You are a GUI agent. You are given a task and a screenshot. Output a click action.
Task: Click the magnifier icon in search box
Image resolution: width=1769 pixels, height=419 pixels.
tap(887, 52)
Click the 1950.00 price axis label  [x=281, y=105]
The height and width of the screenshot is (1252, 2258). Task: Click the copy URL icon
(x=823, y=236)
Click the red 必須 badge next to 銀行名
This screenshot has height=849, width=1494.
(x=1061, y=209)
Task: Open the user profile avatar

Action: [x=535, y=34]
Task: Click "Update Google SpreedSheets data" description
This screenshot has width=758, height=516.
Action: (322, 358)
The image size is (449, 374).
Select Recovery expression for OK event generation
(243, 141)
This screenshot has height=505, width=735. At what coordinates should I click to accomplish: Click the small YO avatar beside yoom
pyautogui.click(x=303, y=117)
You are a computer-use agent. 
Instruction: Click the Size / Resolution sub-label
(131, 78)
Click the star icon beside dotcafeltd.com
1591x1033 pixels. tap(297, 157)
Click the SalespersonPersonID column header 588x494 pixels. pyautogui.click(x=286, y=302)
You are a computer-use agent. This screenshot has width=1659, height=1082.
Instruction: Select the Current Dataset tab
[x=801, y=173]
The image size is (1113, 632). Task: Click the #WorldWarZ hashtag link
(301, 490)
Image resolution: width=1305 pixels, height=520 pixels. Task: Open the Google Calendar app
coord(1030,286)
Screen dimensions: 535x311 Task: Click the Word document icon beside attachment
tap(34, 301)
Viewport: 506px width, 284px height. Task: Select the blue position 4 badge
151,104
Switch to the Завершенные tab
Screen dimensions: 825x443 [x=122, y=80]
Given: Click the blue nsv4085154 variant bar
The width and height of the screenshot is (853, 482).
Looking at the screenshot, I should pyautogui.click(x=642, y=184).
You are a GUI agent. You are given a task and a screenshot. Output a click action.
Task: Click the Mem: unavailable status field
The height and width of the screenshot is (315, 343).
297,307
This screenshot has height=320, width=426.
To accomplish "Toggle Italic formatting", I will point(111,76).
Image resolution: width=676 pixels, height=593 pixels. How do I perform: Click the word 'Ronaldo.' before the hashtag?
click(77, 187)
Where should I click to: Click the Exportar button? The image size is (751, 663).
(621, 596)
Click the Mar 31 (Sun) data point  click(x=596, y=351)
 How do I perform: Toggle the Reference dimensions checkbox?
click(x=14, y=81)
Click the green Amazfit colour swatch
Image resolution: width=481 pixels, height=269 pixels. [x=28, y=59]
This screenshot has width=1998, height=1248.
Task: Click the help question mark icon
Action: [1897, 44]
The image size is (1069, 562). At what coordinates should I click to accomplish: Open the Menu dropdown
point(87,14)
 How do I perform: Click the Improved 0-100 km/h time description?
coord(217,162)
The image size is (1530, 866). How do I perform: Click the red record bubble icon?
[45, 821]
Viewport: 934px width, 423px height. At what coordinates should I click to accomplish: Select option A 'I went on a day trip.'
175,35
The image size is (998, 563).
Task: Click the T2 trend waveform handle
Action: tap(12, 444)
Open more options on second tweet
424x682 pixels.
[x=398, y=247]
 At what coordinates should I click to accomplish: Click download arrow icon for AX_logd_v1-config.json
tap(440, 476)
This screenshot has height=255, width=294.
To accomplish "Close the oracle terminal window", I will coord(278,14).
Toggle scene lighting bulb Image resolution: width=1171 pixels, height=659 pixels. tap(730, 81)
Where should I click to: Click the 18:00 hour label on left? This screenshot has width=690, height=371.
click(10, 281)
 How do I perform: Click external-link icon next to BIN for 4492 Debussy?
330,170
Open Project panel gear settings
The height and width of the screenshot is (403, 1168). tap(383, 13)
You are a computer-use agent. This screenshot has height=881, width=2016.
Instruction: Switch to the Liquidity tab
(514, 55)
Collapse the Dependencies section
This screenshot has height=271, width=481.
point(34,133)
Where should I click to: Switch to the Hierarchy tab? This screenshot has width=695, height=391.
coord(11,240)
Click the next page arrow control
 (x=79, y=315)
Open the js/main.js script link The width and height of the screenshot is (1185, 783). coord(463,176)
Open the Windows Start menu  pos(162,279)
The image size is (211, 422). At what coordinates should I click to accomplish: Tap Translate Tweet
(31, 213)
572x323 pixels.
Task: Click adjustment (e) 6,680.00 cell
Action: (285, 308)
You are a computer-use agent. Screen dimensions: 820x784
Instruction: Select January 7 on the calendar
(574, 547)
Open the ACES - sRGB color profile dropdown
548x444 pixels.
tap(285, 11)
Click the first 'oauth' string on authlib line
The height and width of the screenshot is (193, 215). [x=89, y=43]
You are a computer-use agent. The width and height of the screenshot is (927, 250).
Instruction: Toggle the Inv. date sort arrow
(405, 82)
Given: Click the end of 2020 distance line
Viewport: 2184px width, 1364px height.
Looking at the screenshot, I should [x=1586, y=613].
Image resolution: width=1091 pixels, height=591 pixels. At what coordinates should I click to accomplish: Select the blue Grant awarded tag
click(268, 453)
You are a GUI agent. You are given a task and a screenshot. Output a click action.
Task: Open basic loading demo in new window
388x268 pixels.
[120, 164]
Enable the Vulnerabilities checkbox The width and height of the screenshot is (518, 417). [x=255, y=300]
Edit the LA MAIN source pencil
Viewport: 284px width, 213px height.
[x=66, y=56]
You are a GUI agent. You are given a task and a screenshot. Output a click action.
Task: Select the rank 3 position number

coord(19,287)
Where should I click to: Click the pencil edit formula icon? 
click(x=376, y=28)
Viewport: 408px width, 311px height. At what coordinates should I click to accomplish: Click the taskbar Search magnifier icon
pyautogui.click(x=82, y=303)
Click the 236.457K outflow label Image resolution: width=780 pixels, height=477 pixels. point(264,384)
☆ ☆ ☆
• **Task requirements**
Rewrite the data above as a JSON array of strings, with one string per line and blank lines omitted.

• **Complete answer**
[
  "You are a GUI agent. You are given a task and a screenshot. Output a click action.",
  "Task: Click the magnifier icon in search box",
  "Image resolution: width=1769 pixels, height=419 pixels.",
  "tap(887, 52)",
  "Click the 1950.00 price axis label  [x=281, y=105]",
  "The height and width of the screenshot is (1252, 2258). Task: Click the copy URL icon",
  "(x=823, y=236)",
  "Click the red 必須 badge next to 銀行名",
  "This screenshot has height=849, width=1494.",
  "(x=1061, y=209)",
  "Task: Open the user profile avatar",
  "Action: [x=535, y=34]",
  "Task: Click \"Update Google SpreedSheets data\" description",
  "This screenshot has width=758, height=516.",
  "Action: (322, 358)",
  "The image size is (449, 374).",
  "Select Recovery expression for OK event generation",
  "(243, 141)",
  "This screenshot has height=505, width=735. At what coordinates should I click to accomplish: Click the small YO avatar beside yoom",
  "pyautogui.click(x=303, y=117)",
  "You are a computer-use agent. ",
  "Instruction: Click the Size / Resolution sub-label",
  "(131, 78)",
  "Click the star icon beside dotcafeltd.com",
  "1591x1033 pixels. tap(297, 157)",
  "Click the SalespersonPersonID column header 588x494 pixels. pyautogui.click(x=286, y=302)",
  "You are a computer-use agent. This screenshot has width=1659, height=1082.",
  "Instruction: Select the Current Dataset tab",
  "[x=801, y=173]",
  "The image size is (1113, 632). Task: Click the #WorldWarZ hashtag link",
  "(301, 490)",
  "Image resolution: width=1305 pixels, height=520 pixels. Task: Open the Google Calendar app",
  "coord(1030,286)",
  "Screen dimensions: 535x311 Task: Click the Word document icon beside attachment",
  "tap(34, 301)",
  "Viewport: 506px width, 284px height. Task: Select the blue position 4 badge",
  "151,104",
  "Switch to the Завершенные tab",
  "Screen dimensions: 825x443 [x=122, y=80]",
  "Given: Click the blue nsv4085154 variant bar",
  "The width and height of the screenshot is (853, 482).",
  "Looking at the screenshot, I should pyautogui.click(x=642, y=184).",
  "You are a GUI agent. You are given a task and a screenshot. Output a click action.",
  "Task: Click the Mem: unavailable status field",
  "The height and width of the screenshot is (315, 343).",
  "297,307",
  "This screenshot has height=320, width=426.",
  "To accomplish \"Toggle Italic formatting\", I will point(111,76).",
  "Image resolution: width=676 pixels, height=593 pixels. How do I perform: Click the word 'Ronaldo.' before the hashtag?",
  "click(77, 187)",
  "Where should I click to: Click the Exportar button? The image size is (751, 663).",
  "(621, 596)",
  "Click the Mar 31 (Sun) data point  click(x=596, y=351)",
  " How do I perform: Toggle the Reference dimensions checkbox?",
  "click(x=14, y=81)",
  "Click the green Amazfit colour swatch",
  "Image resolution: width=481 pixels, height=269 pixels. [x=28, y=59]",
  "This screenshot has width=1998, height=1248.",
  "Task: Click the help question mark icon",
  "Action: [1897, 44]",
  "The image size is (1069, 562). At what coordinates should I click to accomplish: Open the Menu dropdown",
  "point(87,14)",
  " How do I perform: Click the Improved 0-100 km/h time description?",
  "coord(217,162)",
  "The image size is (1530, 866). How do I perform: Click the red record bubble icon?",
  "[45, 821]",
  "Viewport: 934px width, 423px height. At what coordinates should I click to accomplish: Select option A 'I went on a day trip.'",
  "175,35",
  "The image size is (998, 563).",
  "Task: Click the T2 trend waveform handle",
  "Action: tap(12, 444)",
  "Open more options on second tweet",
  "424x682 pixels.",
  "[x=398, y=247]",
  " At what coordinates should I click to accomplish: Click download arrow icon for AX_logd_v1-config.json",
  "tap(440, 476)",
  "This screenshot has height=255, width=294.",
  "To accomplish \"Close the oracle terminal window\", I will coord(278,14).",
  "Toggle scene lighting bulb Image resolution: width=1171 pixels, height=659 pixels. tap(730, 81)",
  "Where should I click to: Click the 18:00 hour label on left? This screenshot has width=690, height=371.",
  "click(10, 281)",
  " How do I perform: Click external-link icon next to BIN for 4492 Debussy?",
  "330,170",
  "Open Project panel gear settings",
  "The height and width of the screenshot is (403, 1168). tap(383, 13)",
  "You are a computer-use agent. This screenshot has height=881, width=2016.",
  "Instruction: Switch to the Liquidity tab",
  "(514, 55)",
  "Collapse the Dependencies section",
  "This screenshot has height=271, width=481.",
  "point(34,133)",
  "Where should I click to: Switch to the Hierarchy tab? This screenshot has width=695, height=391.",
  "coord(11,240)",
  "Click the next page arrow control",
  " (x=79, y=315)",
  "Open the js/main.js script link The width and height of the screenshot is (1185, 783). coord(463,176)",
  "Open the Windows Start menu  pos(162,279)",
  "The image size is (211, 422). At what coordinates should I click to accomplish: Tap Translate Tweet",
  "(31, 213)",
  "572x323 pixels.",
  "Task: Click adjustment (e) 6,680.00 cell",
  "Action: (285, 308)",
  "You are a computer-use agent. Screen dimensions: 820x784",
  "Instruction: Select January 7 on the calendar",
  "(574, 547)",
  "Open the ACES - sRGB color profile dropdown",
  "548x444 pixels.",
  "tap(285, 11)",
  "Click the first 'oauth' string on authlib line",
  "The height and width of the screenshot is (193, 215). [x=89, y=43]",
  "You are a computer-use agent. The width and height of the screenshot is (927, 250).",
  "Instruction: Toggle the Inv. date sort arrow",
  "(405, 82)",
  "Given: Click the end of 2020 distance line",
  "Viewport: 2184px width, 1364px height.",
  "Looking at the screenshot, I should [x=1586, y=613].",
  "Image resolution: width=1091 pixels, height=591 pixels. At what coordinates should I click to accomplish: Select the blue Grant awarded tag",
  "click(268, 453)",
  "You are a GUI agent. You are given a task and a screenshot. Output a click action.",
  "Task: Open basic loading demo in new window",
  "388x268 pixels.",
  "[120, 164]",
  "Enable the Vulnerabilities checkbox The width and height of the screenshot is (518, 417). [x=255, y=300]",
  "Edit the LA MAIN source pencil",
  "Viewport: 284px width, 213px height.",
  "[x=66, y=56]",
  "You are a GUI agent. You are given a task and a screenshot. Output a click action.",
  "Task: Select the rank 3 position number",
  "coord(19,287)",
  "Where should I click to: Click the pencil edit formula icon? ",
  "click(x=376, y=28)",
  "Viewport: 408px width, 311px height. At what coordinates should I click to accomplish: Click the taskbar Search magnifier icon",
  "pyautogui.click(x=82, y=303)",
  "Click the 236.457K outflow label Image resolution: width=780 pixels, height=477 pixels. point(264,384)"
]